**CHALLENGE A**
Answer these questions from the Universal Dependencies announcement, one line each, marking your answers (i), (ii), (iii):
(i) Which release of the annotated treebanks is v2.3?
(ii) On what date was the announcement sent?
(iii) What year does the citation for Google universal part-of-speech tags give?
**CHALLENGE B**
List every source that the Universal Dependencies announcement says the annotation scheme is based on.
**CHALLENGE C**
Copy the passage of the Universal Dependencies announcement from "Universal Dependencies is" to "extensions when necessary." word for word.

**READING PASSAGE**
— Start —

[Corpora-List] Universal Dependencies, release 2.3

Dan Zeman zeman at ufal.mff.cuni.cz
Thu Nov 15 16:13:35 CET 2018


We are very happy to announce the ninth release of annotated treebanks in Universal Dependencies, v2.3, available at http://universaldependencies.org/.

Universal Dependencies is a project that seeks to develop cross-linguistically consistent treebank annotation for many languages with the goal of facilitating multilingual parser development, cross-lingual learning, and parsing research from a language typology perspective (Nivre et al., 2016). The annotation scheme is based on (universal) Stanford dependencies (de Marneffe et al., 2006, 2008, 2014), Google universal part-of-speech tags (Petrov et al., 2012), and the Interset interlingua for morphosyntactic tagsets (Zeman, 2008). The general philosophy is to provide a universal inventory of categories and guidelines to facilitate consistent annotation of similar constructions across languages, while allowing language-specific extensions when necessary.

— End —

**DATASET RECORDS**

— Start —

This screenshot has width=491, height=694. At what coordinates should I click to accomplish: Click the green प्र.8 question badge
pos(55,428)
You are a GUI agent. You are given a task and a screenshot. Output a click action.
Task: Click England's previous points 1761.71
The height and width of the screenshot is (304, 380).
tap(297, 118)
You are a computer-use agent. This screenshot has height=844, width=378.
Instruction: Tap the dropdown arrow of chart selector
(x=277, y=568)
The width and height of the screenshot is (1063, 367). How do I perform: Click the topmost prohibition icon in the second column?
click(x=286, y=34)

— End —
— Start —

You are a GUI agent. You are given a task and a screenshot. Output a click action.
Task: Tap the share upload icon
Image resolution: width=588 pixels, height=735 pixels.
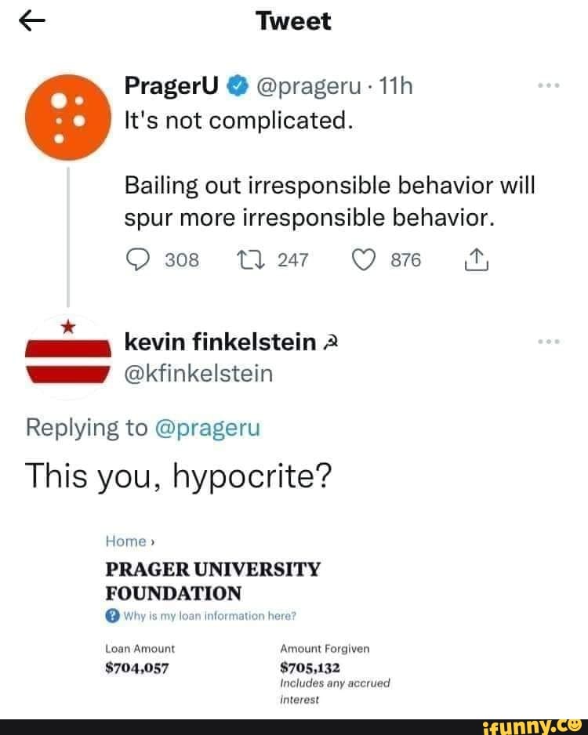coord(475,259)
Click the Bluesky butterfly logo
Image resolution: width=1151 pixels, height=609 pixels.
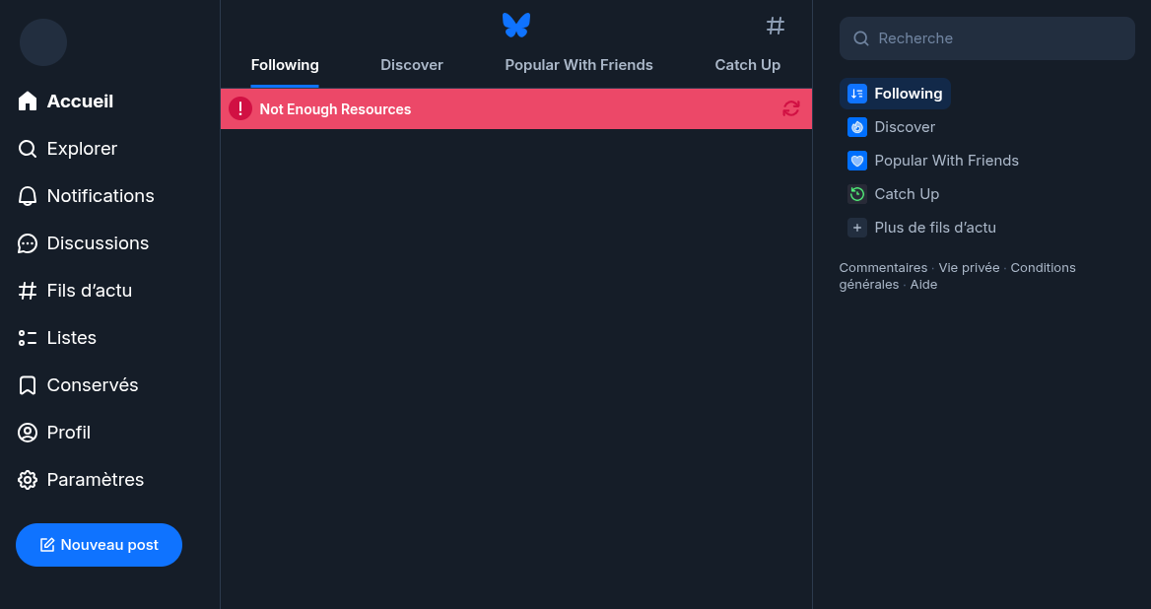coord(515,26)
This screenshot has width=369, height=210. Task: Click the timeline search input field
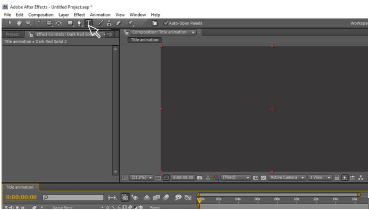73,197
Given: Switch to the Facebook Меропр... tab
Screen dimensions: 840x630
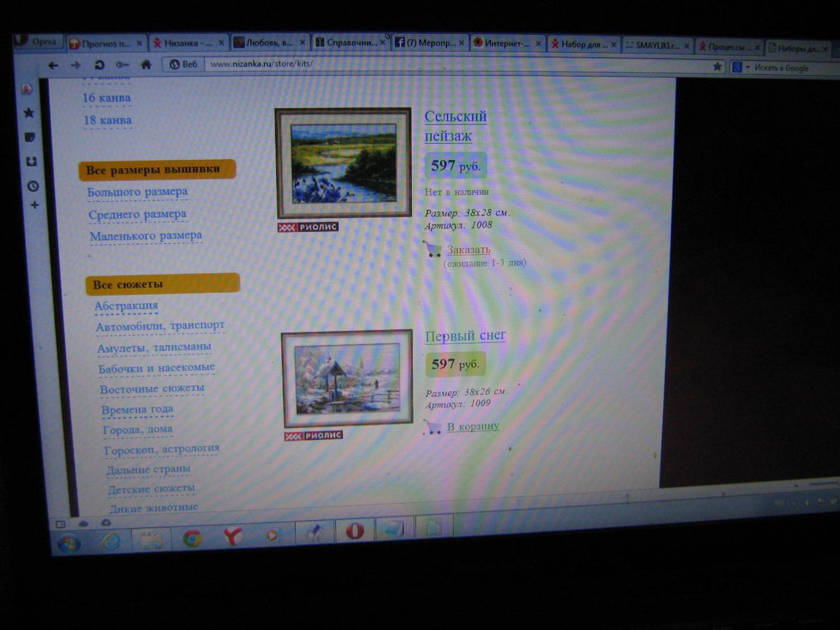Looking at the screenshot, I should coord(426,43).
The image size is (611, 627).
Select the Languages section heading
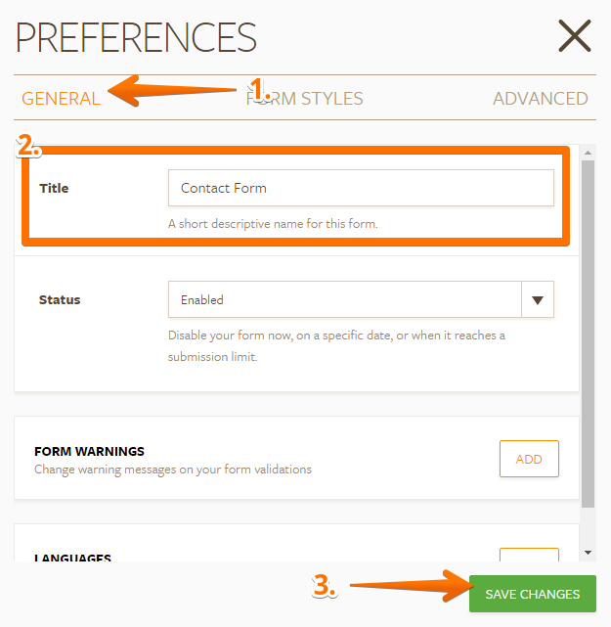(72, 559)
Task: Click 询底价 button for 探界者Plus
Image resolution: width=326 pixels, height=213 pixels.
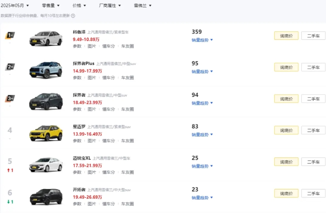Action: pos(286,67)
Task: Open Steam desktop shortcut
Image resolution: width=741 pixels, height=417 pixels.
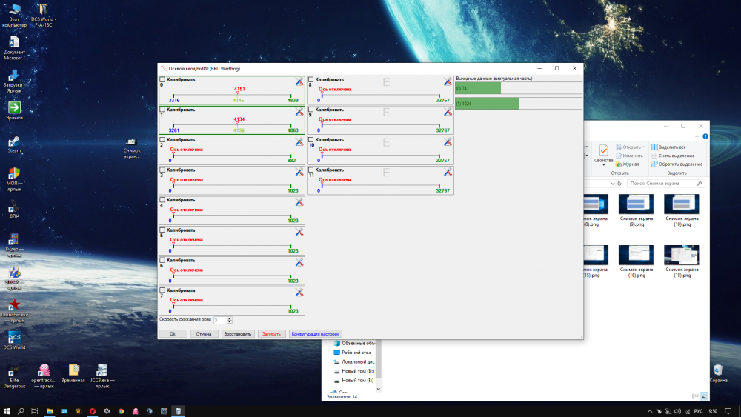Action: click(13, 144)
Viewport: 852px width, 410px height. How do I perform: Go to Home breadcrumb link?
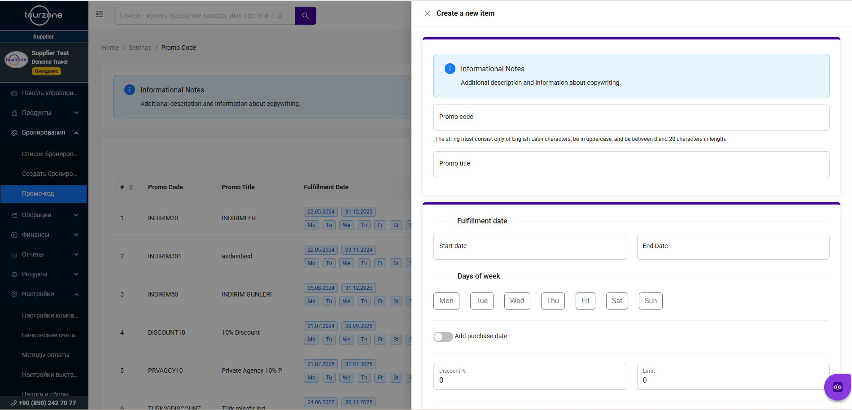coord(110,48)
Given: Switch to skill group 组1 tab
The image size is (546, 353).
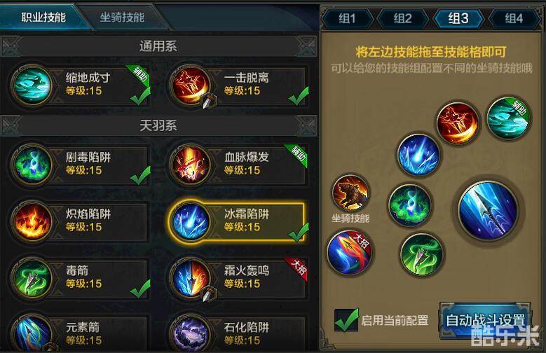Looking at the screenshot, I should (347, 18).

— End —
— Start —

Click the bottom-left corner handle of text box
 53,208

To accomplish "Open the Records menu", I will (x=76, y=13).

— End —

**TASK SOLUTION A**
(i) The ninth release.
(ii) Thursday, November 15, 2018.
(iii) 2012.

**TASK SOLUTION B**
- (universal) Stanford dependencies (de Marneffe et al., 2006, 2008, 2014)
- Google universal part-of-speech tags (Petrov et al., 2012)
- the Interset interlingua for morphosyntactic tagsets (Zeman, 2008)

**TASK SOLUTION C**
Universal Dependencies is a project that seeks to develop cross-linguistically consistent treebank annotation for many languages with the goal of facilitating multilingual parser development, cross-lingual learning, and parsing research from a language typology perspective (Nivre et al., 2016). The annotation scheme is based on (universal) Stanford dependencies (de Marneffe et al., 2006, 2008, 2014), Google universal part-of-speech tags (Petrov et al., 2012), and the Interset interlingua for morphosyntactic tagsets (Zeman, 2008). The general philosophy is to provide a universal inventory of categories and guidelines to facilitate consistent annotation of similar constructions across languages, while allowing language-specific extensions when necessary.